A promise has been described as “a declaration or assurance that one will do something or that a particular thing will happen.” Promises are common in personal relations. Children to get their better act are often promised a reward for improving in something they are lacking. When someone defaults on a promise it can be considered as worse as a betrayal. Failing to keep a promise normally results into a disappointment that can permanently ruin a relation.

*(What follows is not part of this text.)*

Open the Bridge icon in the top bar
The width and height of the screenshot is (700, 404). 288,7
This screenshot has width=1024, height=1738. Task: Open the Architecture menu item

Any of us can relate to that incident which created great expectations in us, only to be disappointed when someone balked on the earlier promise or started changing terms. If it was of a contractual nature one may have resorted to the courts to enforce a promise. However, in many other situations, one walks away feeling crushed. Perhaps it might have been of such weight as a marriage proposal only for the suitor to forbid at the last moment. Once bitten; twice shy! Incidents such as these certainly leave a bitter taste. “I can’t trust nobody anymore,” so one declares.

One of the characteristic that define our God is that He is a promise keeper. When Abraham and Sarah were up in years without a child, and almost giving up on having a biological child, God came down and promised, “Sarah became pregnant and bore a son to Abraham in his old age, at the very time God had promised him” (Genesis 21:2). Elsewhere we note, “The Lord met with Balaam and put a word in his mouth and said, “Go back to Balak and give him this word…God is not human, that he should lie, not a human being, that he should change his mind. Does he speak and then not act? Does he promise and not fulfill?” (Numbers 23:16-19).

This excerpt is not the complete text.